= Work to be completed =
With no additions or omissions, print the listing that follows.

•••••

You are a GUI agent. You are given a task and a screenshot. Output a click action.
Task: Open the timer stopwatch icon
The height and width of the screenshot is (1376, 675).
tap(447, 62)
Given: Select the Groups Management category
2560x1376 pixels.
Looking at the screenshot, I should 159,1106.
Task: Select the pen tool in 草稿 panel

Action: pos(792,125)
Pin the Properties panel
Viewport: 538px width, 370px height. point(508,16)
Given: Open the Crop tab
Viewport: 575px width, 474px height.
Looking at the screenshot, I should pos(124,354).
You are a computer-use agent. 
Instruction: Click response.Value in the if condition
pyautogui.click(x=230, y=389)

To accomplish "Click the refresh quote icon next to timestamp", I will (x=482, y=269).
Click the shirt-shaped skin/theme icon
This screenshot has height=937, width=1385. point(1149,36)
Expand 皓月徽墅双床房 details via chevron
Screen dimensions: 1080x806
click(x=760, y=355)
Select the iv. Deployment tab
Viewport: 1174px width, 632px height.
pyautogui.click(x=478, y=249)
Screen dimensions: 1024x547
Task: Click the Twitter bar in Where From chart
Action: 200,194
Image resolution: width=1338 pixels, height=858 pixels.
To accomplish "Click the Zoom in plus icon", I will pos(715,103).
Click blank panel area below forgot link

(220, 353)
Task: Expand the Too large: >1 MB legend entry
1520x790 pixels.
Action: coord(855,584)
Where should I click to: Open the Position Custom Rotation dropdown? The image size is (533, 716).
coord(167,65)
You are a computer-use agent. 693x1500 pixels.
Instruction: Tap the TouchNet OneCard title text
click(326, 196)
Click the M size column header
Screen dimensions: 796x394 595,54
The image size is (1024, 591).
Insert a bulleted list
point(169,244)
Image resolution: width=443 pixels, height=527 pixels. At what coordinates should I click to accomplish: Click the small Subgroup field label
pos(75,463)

•••••

= Response box =
You are a GUI agent. You are given a task and a screenshot. Output a click action.
Task: Open the timer stopwatch icon
The height and width of the screenshot is (1376, 675).
tap(447, 62)
Given: Select the Groups Management category
2560x1376 pixels.
Looking at the screenshot, I should 159,1106.
Task: Select the pen tool in 草稿 panel

Action: pos(792,125)
Pin the Properties panel
Viewport: 538px width, 370px height. point(508,16)
Given: Open the Crop tab
Viewport: 575px width, 474px height.
Looking at the screenshot, I should pos(124,354).
You are a computer-use agent. 
Instruction: Click response.Value in the if condition
pyautogui.click(x=230, y=389)

To accomplish "Click the refresh quote icon next to timestamp", I will (x=482, y=269).
Click the shirt-shaped skin/theme icon
This screenshot has height=937, width=1385. point(1149,36)
Expand 皓月徽墅双床房 details via chevron
Screen dimensions: 1080x806
click(x=760, y=355)
Select the iv. Deployment tab
Viewport: 1174px width, 632px height.
pyautogui.click(x=478, y=249)
Screen dimensions: 1024x547
Task: Click the Twitter bar in Where From chart
Action: 200,194
Image resolution: width=1338 pixels, height=858 pixels.
To accomplish "Click the Zoom in plus icon", I will pos(715,103).
Click blank panel area below forgot link

(220, 353)
Task: Expand the Too large: >1 MB legend entry
1520x790 pixels.
Action: coord(855,584)
Where should I click to: Open the Position Custom Rotation dropdown? The image size is (533, 716).
coord(167,65)
You are a computer-use agent. 693x1500 pixels.
Instruction: Tap the TouchNet OneCard title text
click(326, 196)
Click the M size column header
Screen dimensions: 796x394 595,54
The image size is (1024, 591).
Insert a bulleted list
point(169,244)
Image resolution: width=443 pixels, height=527 pixels. At what coordinates should I click to accomplish: Click the small Subgroup field label
pos(75,463)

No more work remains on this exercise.